Exercise details
Wherever a line in the material contains the word "each", copy that line.

____ Information given

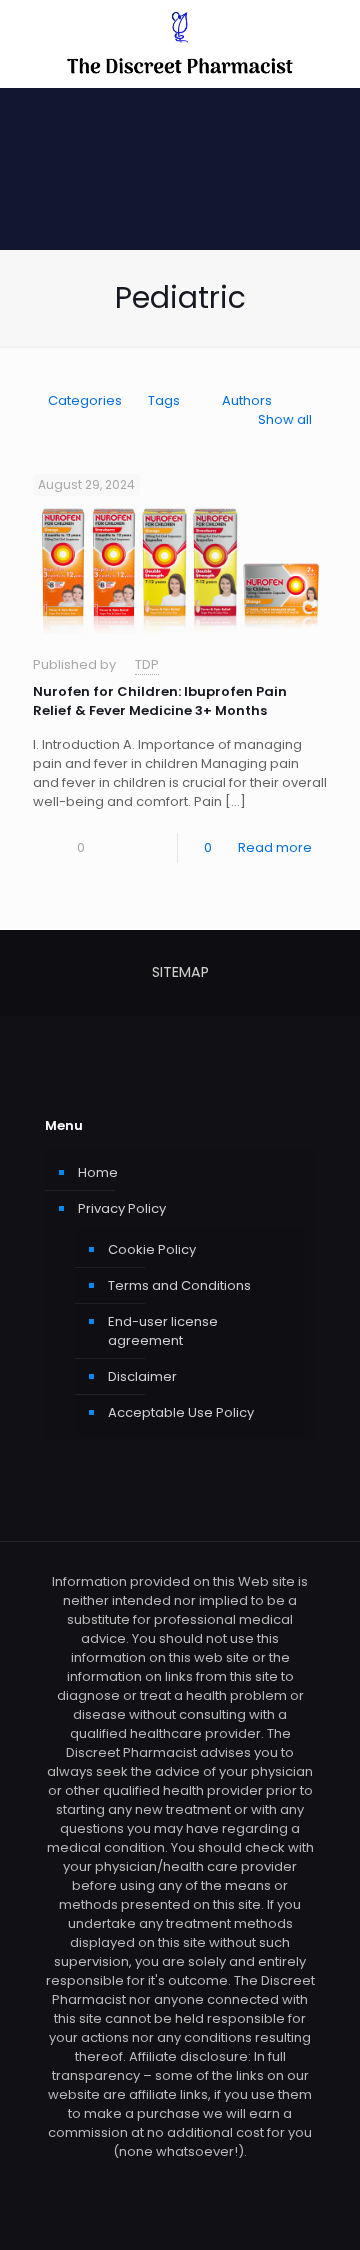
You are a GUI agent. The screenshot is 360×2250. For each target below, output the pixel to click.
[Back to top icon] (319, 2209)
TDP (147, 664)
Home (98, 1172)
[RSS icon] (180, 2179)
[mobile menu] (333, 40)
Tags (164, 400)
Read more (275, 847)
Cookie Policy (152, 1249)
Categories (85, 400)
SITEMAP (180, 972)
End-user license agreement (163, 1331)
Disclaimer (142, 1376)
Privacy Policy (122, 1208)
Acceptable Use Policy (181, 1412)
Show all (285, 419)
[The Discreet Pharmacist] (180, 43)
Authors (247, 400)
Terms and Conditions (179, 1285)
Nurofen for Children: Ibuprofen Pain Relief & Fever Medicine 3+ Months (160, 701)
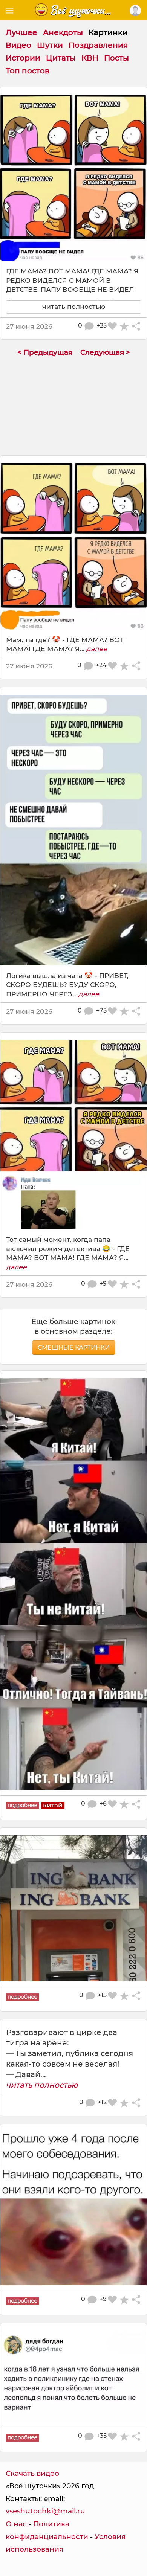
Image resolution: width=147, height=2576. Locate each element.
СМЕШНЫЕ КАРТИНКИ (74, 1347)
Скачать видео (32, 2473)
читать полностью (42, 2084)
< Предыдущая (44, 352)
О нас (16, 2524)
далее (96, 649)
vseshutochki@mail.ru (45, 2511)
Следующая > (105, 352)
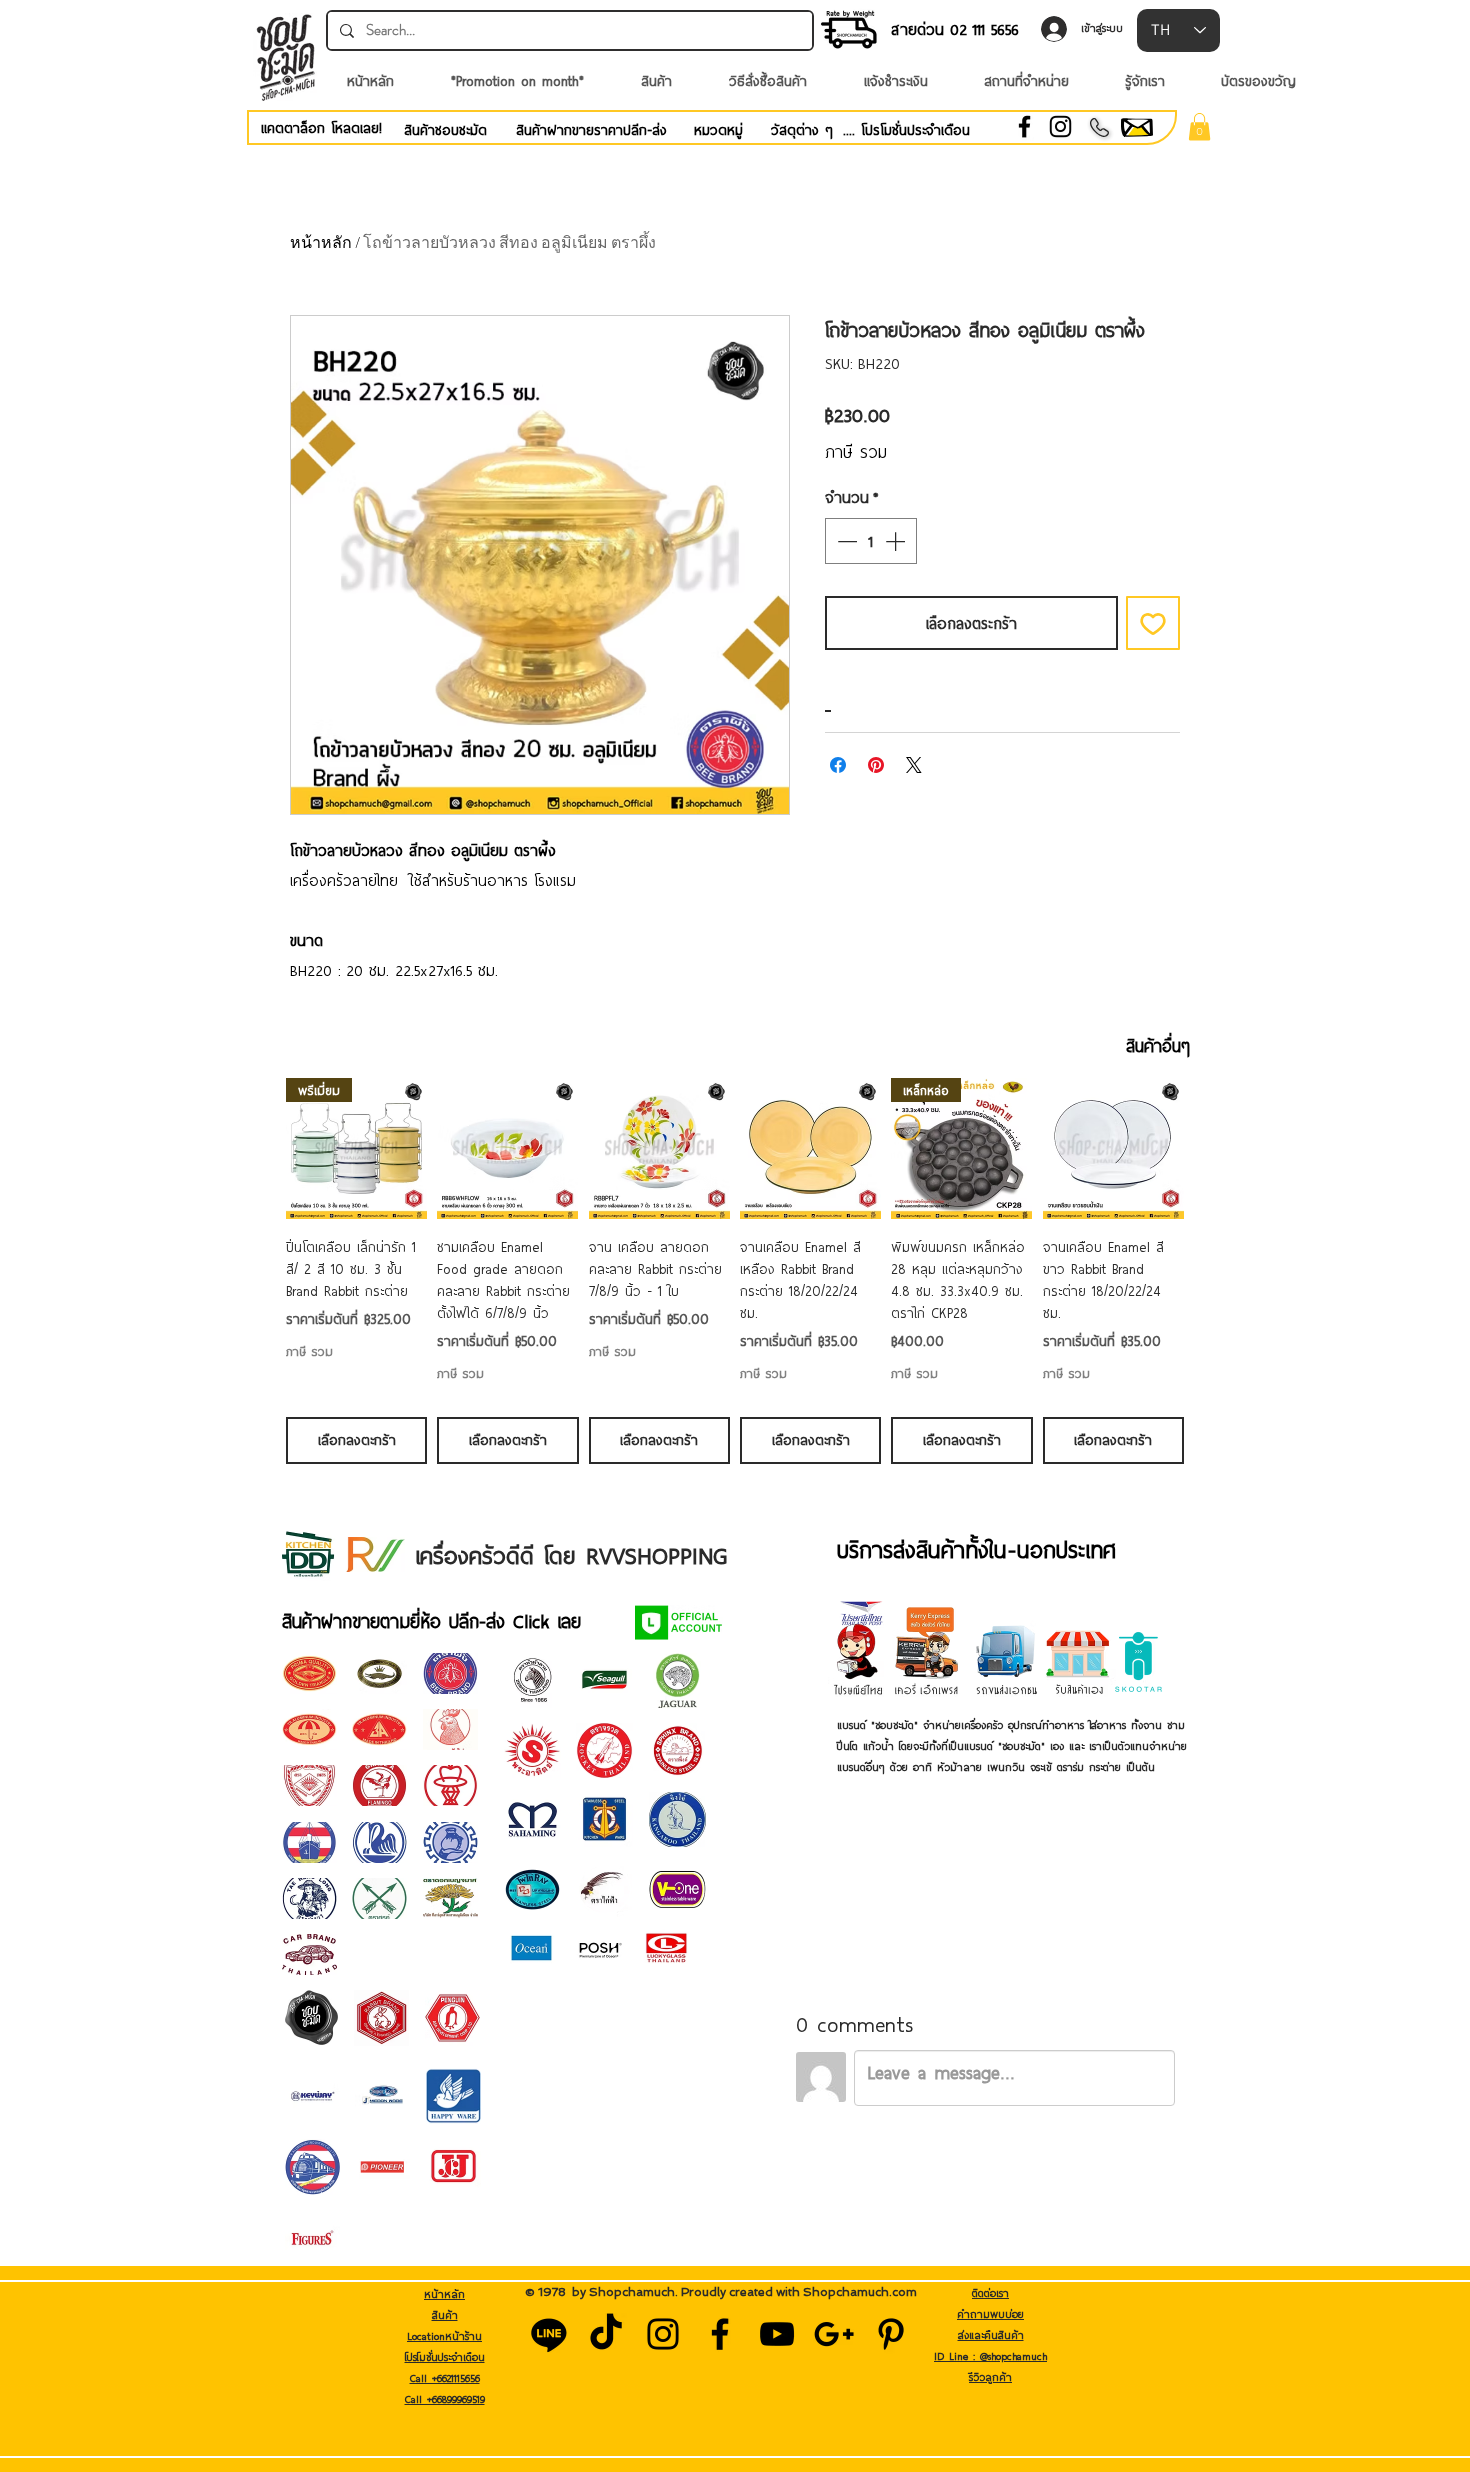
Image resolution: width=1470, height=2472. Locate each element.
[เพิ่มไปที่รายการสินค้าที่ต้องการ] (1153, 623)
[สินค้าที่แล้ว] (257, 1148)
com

________

Result below
You are a GUI agent. The screenshot is 360×2250. For each target below, output the pixel to click.
Image resolution: width=147, height=2576. Locate each element.
Image resolution: width=1470, height=2472. Locate each element.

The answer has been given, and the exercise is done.